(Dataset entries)

^^^^^^^^^^^^^^^^

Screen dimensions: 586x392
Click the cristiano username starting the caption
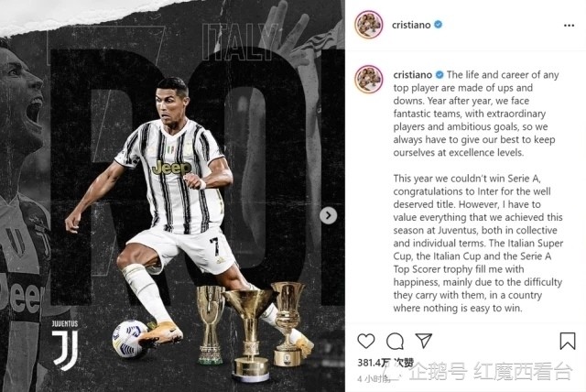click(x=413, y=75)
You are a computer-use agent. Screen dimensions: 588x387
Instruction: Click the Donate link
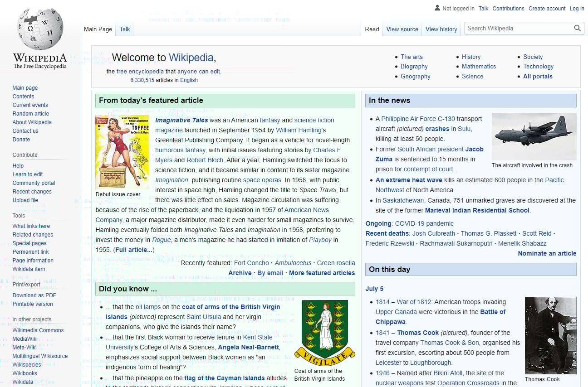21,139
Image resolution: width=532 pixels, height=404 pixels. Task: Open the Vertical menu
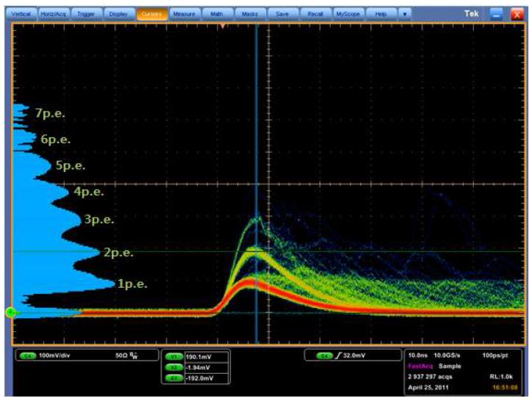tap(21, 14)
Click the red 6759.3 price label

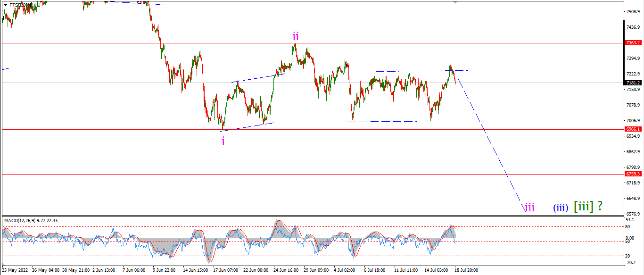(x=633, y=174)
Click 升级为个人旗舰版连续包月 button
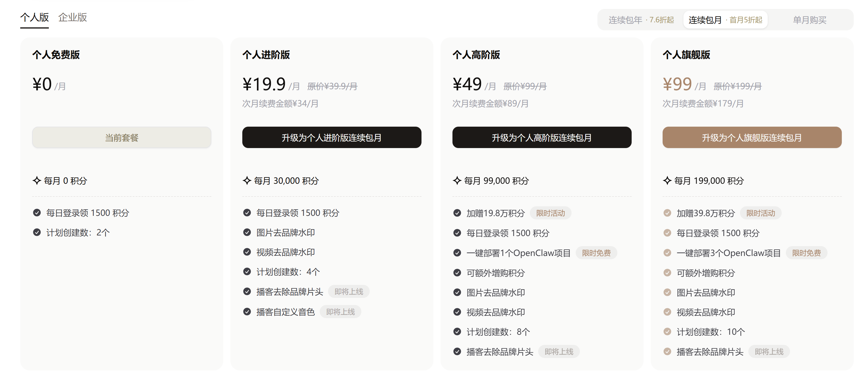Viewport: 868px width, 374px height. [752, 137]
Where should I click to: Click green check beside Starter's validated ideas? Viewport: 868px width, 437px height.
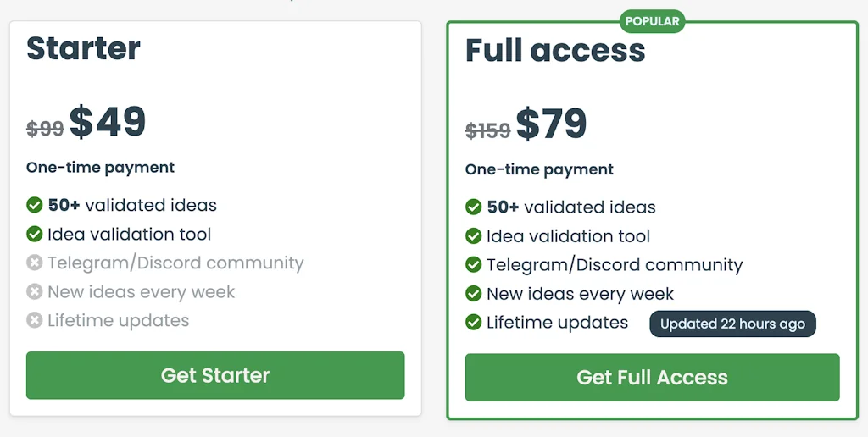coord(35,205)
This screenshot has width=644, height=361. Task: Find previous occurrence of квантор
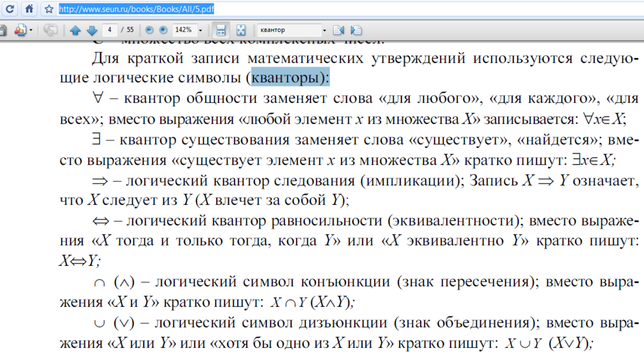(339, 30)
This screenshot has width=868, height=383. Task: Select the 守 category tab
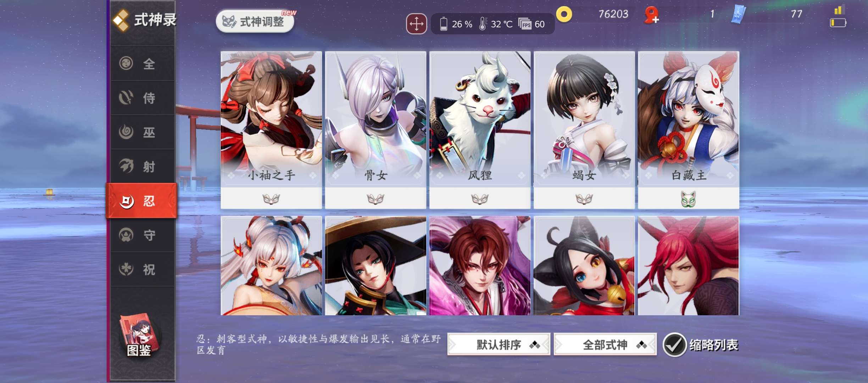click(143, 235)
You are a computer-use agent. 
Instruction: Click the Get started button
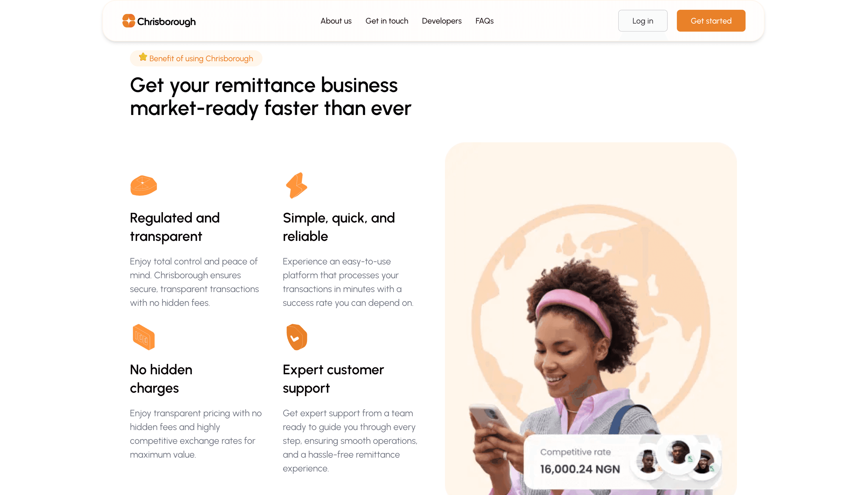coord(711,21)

^^^^^^^^^^^^^^^^

-- WHAT THIS TASK INVOLVES --
Would you reproduce the lines from the one with "You are a computer-use agent. Screen" through the final line of the data above, exactly and only those, without any pictures?

-- SOLUTION BELOW --
You are a computer-use agent. Screen dimensions: 588x387
Instruction: Click the Donate link
21,139
Image resolution: width=532 pixels, height=404 pixels. Task: Open the Vertical menu
tap(21, 14)
Click the red 6759.3 price label

(x=633, y=174)
Click 升级为个人旗舰版连续包月 button
Viewport: 868px width, 374px height. [752, 137]
Where should I click to: Click green check beside Starter's validated ideas? Viewport: 868px width, 437px height.
coord(35,205)
This screenshot has width=644, height=361. Task: Find previous occurrence of квантор
(339, 30)
This screenshot has width=868, height=383. Task: Select the 守 category tab
click(143, 235)
You are a computer-use agent. 
Instruction: Click the Get started button
coord(711,21)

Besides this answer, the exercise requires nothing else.